**Text excerpt**

--------

Trimming and filtering sequences
- Trim using quality scores. If the sequence files contain quality scores from a base-caller algorithm this information can be used for trimming sequence ends. The program uses the modified-Mott trimming algorithm for this purpose.
- Trim using ambiguous nucleotides. This option trims the sequence ends based on the presence of ambiguous nucleotides (typically N). Note that the automated sequencer generating the data must be set to output ambiguous nucleotides in order for this option to apply. The algorithm takes as input the maximal number of ambiguous nucleotides allowed in the sequence after trimming. If this maximum is set to e.g. 3, the algorithm finds the maximum length region containing 3 or fewer ambiguities and then trims away the ends not included in this region.
- Trim contamination from vectors in UniVec database. This option matches the sequence reads against all vectors in the UniVec database and removes sequence ends with significant matches (the database is included when you install the CLC Genomics Workbench). A list of all the vectors in the UniVec database can be found at http://www.ncbi.nlm.nih.gov/VecScreen/replist.html.
- Trim contamination from saved sequences. This option lets you select your own vector sequences that you know might be the cause of contamination. If you select this option, you will be able to select one or more sequences when you click Next.
- Hit limit. Specifies how strictly vector contamination is trimmed. Since vector contamination usually occurs at the beginning or end of a sequence, different criteria are applied for terminal and internal matches. A match is considered terminal if it is located within the first 25 bases at either sequence end. Three match categories are defined according to the expected frequency of an alignment with the same score occurring between random sequences. The CLC Genomics Workbench uses the same settings as VecScreen (http://www.ncbi.nlm.nih.gov/VecScreen/VecScreen.html):
- Weak. Expect 1 random match in 40 queries of length 350 kb
- Terminal match with Score 16 to 18.
- Internal match with Score 23 to 24.
- Moderate. Expect 1 random match in 1,000 queries of length 350 kb
- Terminal match with Score 19 to 23.
- Internal match with Score 25 to 29.

--------

**Data**
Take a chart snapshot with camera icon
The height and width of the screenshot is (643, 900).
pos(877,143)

--------

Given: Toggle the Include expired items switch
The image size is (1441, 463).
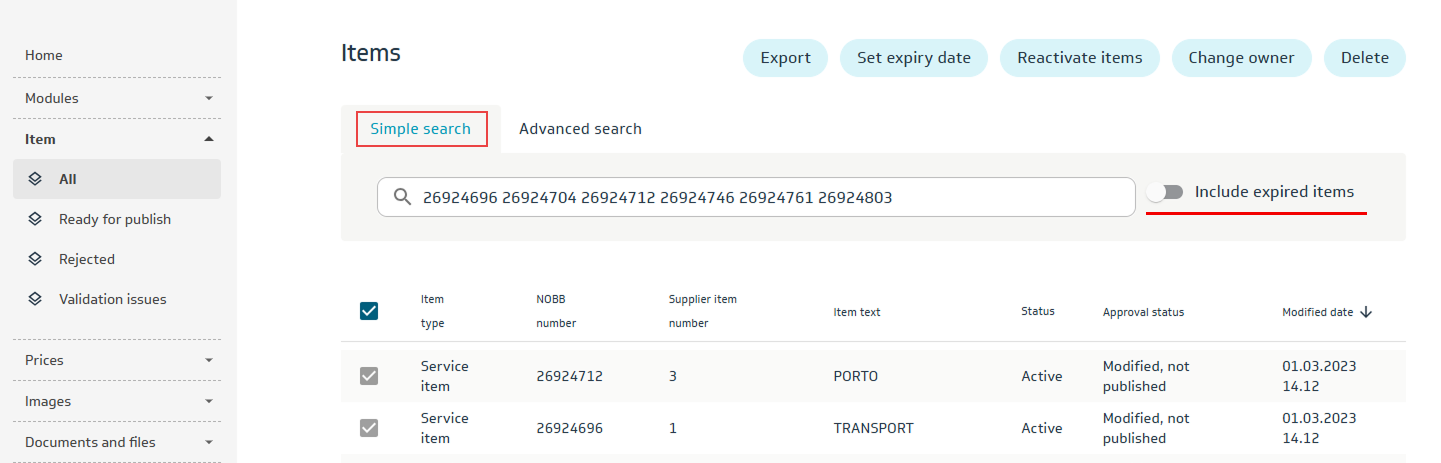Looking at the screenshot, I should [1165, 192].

--------

**What the exercise asks**
In the text on trimming and filtering sequences, how close to a sequence end must a match be located to be considered terminal?

**Problem solution**
Within the first 25 bases at either sequence end.